In refusing to accept her placement at the periphery of the various canons and intersections of American literature, African American literature, and women’s literature, we also understand the limits of such frameworks of recognition. The canon itself is a problematic container, evinced both by the exclusion of so many BIPOC writers as well as by its tokenistic embrace. Gayl Jones has been refused by the traditional literary canon and the Black literary canon but one imagines she, too, would refuse to be so contained. This inspires our symposium title’s reference to the close of Corregidora: “Then you don’t want me,” Ursa repeats to her lover who wants the promise of pleasure without pain. Gayl Jones’ life and work spill over the edges of any promise of one without the other. She doesn’t feel like a safe pick. You’re all but guaranteed to get hurt.
“Then You Don’t Want Me”: Canonizing Gayl Jones will more clearly and publicly carve out a space for Jones’ storytelling. The symposium promises to deepen and trouble the canon of African American women’s literature and Black feminism. Bringing together folks across disciplines, this symposium constitutively values interdisciplinarity and the mixed methods of these fields.
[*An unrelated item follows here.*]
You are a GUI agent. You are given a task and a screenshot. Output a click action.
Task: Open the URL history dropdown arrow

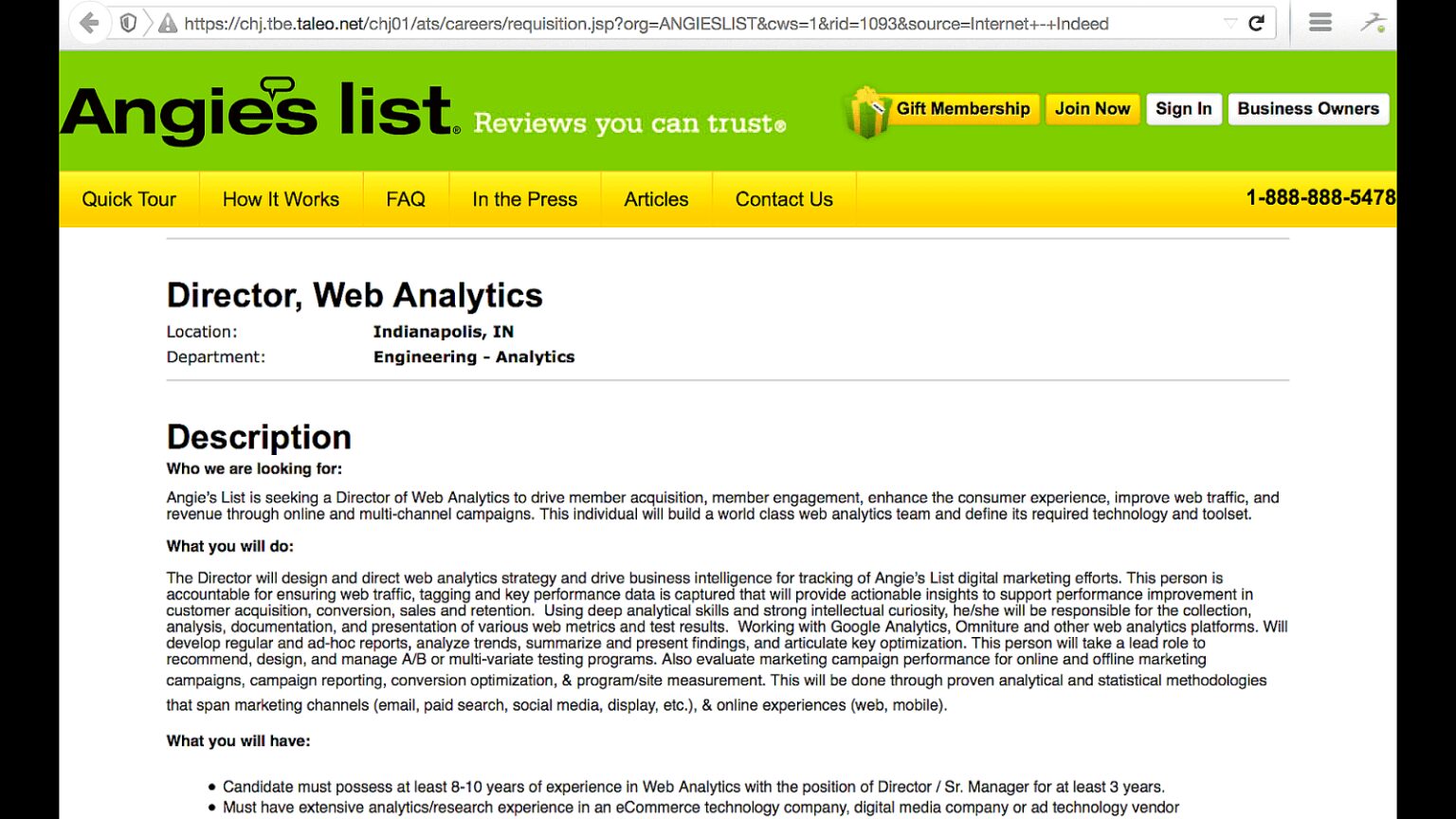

As Gayl Jones has intervened into Black women’s literature through challenging representations of Black womanhood, the symposium strives to present divergent perspectives that press the boundaries of Black feminism. Additionally, as Jones has transformed fiction writing through her sonic play and investment in other senses beyond sight, we welcome experimental papers and projects that rethink the form and/or purpose of literary criticism. “Then You Don’t Want Me” will be structured around the importance of breath, breaks, and quiet reflection. We believe that this structure mirrors Jones’ life as a writer, as her public life is one of literary arrivals, physical and geographic departures, and years of pauses and privacy. Foremost, the symposium reflects Jones’ striking portrayals of the complicated lives of Black folk, with compassion and unflinching honesty.
By and large, criticism of Jones’ work focuses on the pathbreaking Corregidora. While this text is ripe with enduring and prescient themes (speech/silence/song, sexual and racial trauma, misogynoir, working class socialities, the afterlives of slavery) but the time has come to collectively broaden our engagement with Jones’ oeuvre. We are seeking new engagement with The Healing, White Rat, Raveena, Song for Anninho, Mosquito, The Hermit Woman, Chile Woman, Xarque and Other Poems, Liberating Voices, Eva’s Man, and Palmares. We seek to expand the ongoing conversation regarding her work and facilitate interdisciplinary communion with her archive.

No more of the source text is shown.